I would like to plot the volume of the following integral:
$$\int _{-1}^1\int _0^{\sqrt{1-y^2}}\int _{x^2+y^2}^{\sqrt{x^2+y^2}}\left(xyz\right)dzdxdy$$
Here are the ranges of the variables from this iterated integral.
$$-1\le y\le 1 $$
$$0 \le x\le \sqrt{1-y^2}$$
$$x^2+y^2\le z\le\sqrt{x^2+y^2}$$
This is the right half of a region which lower bound is an elliptic paraboloid and the upper bound is a cone.
I have no previous experience with Mathematica so I have only managed to plot a elliptic paraboloid and a cone:
ContourPlot3D[{z == x ^2 + y^2, z^2 == x ^2 + y^2}, {x, -2, 2}, {y, -2, 2}, {z, -2, 2}]

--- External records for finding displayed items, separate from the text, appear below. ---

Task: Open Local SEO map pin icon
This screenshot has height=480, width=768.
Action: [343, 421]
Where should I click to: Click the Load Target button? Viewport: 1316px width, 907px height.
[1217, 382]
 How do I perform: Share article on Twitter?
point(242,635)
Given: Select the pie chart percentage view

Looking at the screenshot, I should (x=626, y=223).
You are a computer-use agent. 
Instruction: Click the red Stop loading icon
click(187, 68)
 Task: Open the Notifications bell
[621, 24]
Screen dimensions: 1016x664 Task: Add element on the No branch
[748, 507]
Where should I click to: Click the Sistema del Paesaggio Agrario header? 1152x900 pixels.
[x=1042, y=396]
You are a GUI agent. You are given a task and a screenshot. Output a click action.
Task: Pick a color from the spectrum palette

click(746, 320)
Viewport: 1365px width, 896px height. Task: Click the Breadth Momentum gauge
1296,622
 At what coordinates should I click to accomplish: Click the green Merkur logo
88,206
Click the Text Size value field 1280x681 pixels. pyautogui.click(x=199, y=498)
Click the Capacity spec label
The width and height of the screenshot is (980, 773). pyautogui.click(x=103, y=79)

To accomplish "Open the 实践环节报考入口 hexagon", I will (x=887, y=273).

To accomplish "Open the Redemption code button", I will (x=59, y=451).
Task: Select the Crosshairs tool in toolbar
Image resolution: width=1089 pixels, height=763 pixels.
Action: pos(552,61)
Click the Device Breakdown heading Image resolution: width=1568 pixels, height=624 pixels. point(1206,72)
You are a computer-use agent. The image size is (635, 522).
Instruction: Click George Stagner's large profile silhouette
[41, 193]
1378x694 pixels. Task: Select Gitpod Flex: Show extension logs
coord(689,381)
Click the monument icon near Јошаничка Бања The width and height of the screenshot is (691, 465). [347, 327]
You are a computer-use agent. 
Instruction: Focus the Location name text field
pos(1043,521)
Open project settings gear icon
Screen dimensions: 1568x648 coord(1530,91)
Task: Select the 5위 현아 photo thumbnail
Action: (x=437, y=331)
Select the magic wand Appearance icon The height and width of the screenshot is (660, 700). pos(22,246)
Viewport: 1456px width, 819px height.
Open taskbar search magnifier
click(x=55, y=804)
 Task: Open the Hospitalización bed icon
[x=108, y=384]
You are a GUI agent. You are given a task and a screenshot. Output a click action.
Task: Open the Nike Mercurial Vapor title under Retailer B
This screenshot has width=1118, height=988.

I have tried this alternatives but the results are "empty":
RegionPlot3D[x^2 + y^2 <= (x^2 + y^2)^1/2, {x, -1, 1}, {y, -1, 1}, {z, -1, 1}]
Plot3D[{ (x^2 + y^2), (x^2 - y^2)^1/2}, {x, -1, 1}, {y, -1, 1}, RegionFunction -> Function[{x, y}, (x^2 + y^2) < (x^2 - y^2)^1/2]]
RegionPlot3D[ z <= Sqrt[x^2 + y^2] && y^2 + x^2 < 0 && z > 0, {x, -1.5, 1.5}, {y, -2, 2}, {z, -2, 2}, PlotPoints -> 100]
Thanks in advance.